There are many different explanations for the current situation, but one argument is simply that people want to work. Now that there are fewer uninteresting jobs, the creative pursuits that might have fallen under the category of “leisure” previously, such as writing, philanthropy, or fashion, are now actual careers. We have replaced taxing jobs from the Industrial Revolution with challenging and interesting jobs in multiple industries. According to research by Arlie Russell Hochschild (UC-Berkeley), work has become more stimulating and more enjoyable than life at home. In her 1997 publication, Hochschild introduced the concept of the Time Bind: when work becomes home and home becomes work. Many people in her study go to work to relax, while others in more modern research are simply working so much because everyone else is doing it; they’re just keeping up with the Joneses.

Substitution Effect

Another theory is the economic theory called the substitution effect. To put it simply, the substitution effect refers to how higher wages make leisure more expensive. Not because the leisure activity is pricey, but because of the high wages lost when taking time off of work. When your income increases, each minute of work has a higher return, meaning an entire day off to go to the park with your family could cost you hundreds or thousands of dollars in missed wages. There are some people in the world who wouldn’t bother picking up a five-dollar bill they found on their way to an important meeting, and others who make so much money that it is not worth their time to pick up a $100 bill from the floor.

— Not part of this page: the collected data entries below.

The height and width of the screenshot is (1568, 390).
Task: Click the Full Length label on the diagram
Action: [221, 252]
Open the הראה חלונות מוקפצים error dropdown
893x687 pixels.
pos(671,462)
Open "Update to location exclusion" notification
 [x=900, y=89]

Winner-Takes-All Marketplace

Another explanation is the atmosphere of the current market. Modern economies have a “winner-takes-all” nature, where the most innovative company takes over the market and reaps a much larger share.  Beating your competitors (think Apple) can make or break a business, and the returns for success can be incredible. Many economists believe that this competitive winner-takes-all atmosphere “amplifies” the substitution effect.

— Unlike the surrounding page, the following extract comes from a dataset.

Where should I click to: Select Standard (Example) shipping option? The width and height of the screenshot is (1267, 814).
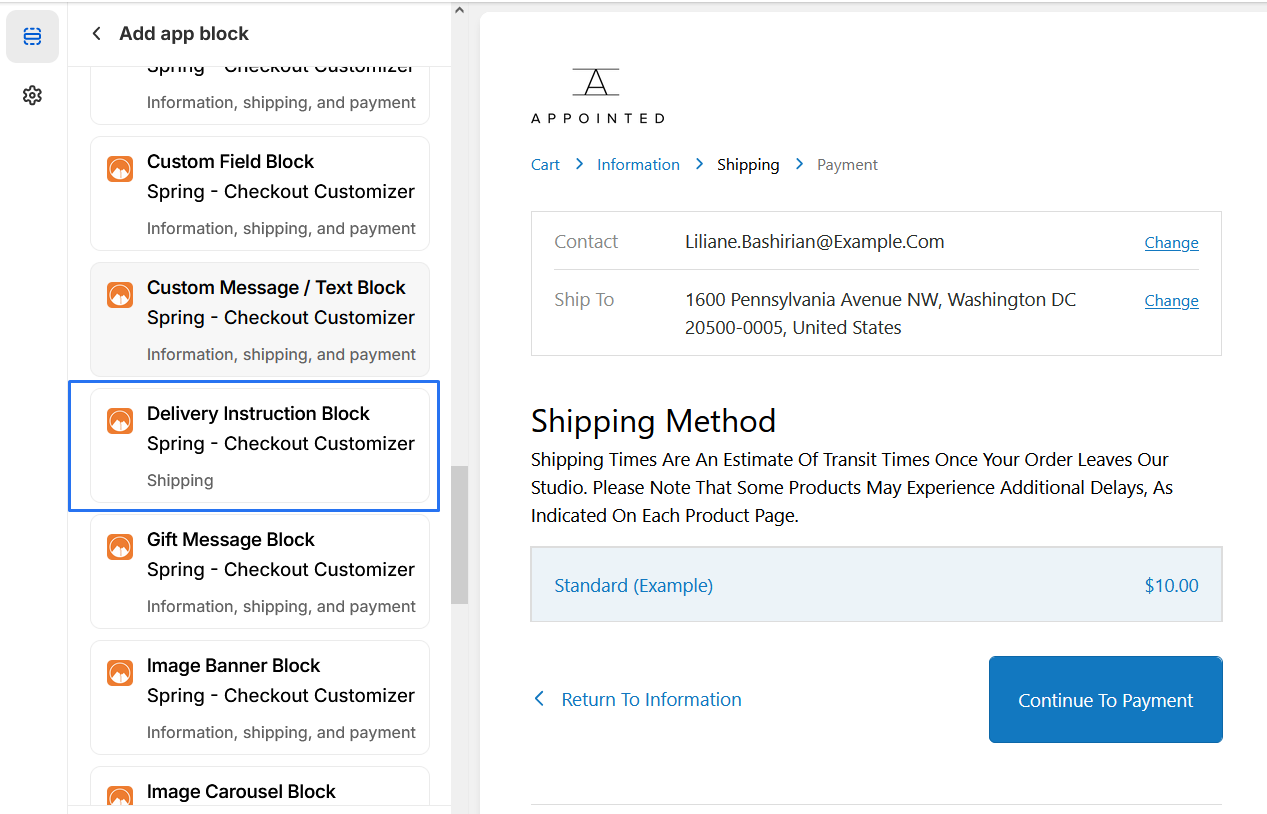(x=875, y=585)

There’s no single explanation, and no clear end in sight to this lack of leisure for the working professional. There are, however, clear differences from country to country. As the sayings go, some places encourage the “work to live,” mentality while other countries, such as The United States and Japan, are full of people who “live to work.” It is possible that a generation of entrepreneurs and fans of ideas like Timothy Ferriss’ 4-Hour Workweek will have the power to change our ideas of leisure and busy, but until then, we’ll all just have to get back to work.

Reading Questions

Writing Prompt

INTERMEDIATE: How many hours a week do you spend at work and how many hours do you spend on leisure? What do you do with your leisure time? What would make you spend more time on leisure? (More holidays where nobody works, more paid time off, higher income, etc.)

ADVANCED: Do you agree with any of the explanations in this article? Explain why you think business professionals have no leisure time in your country. Also give your opinion on why you do or do not have enough leisure time.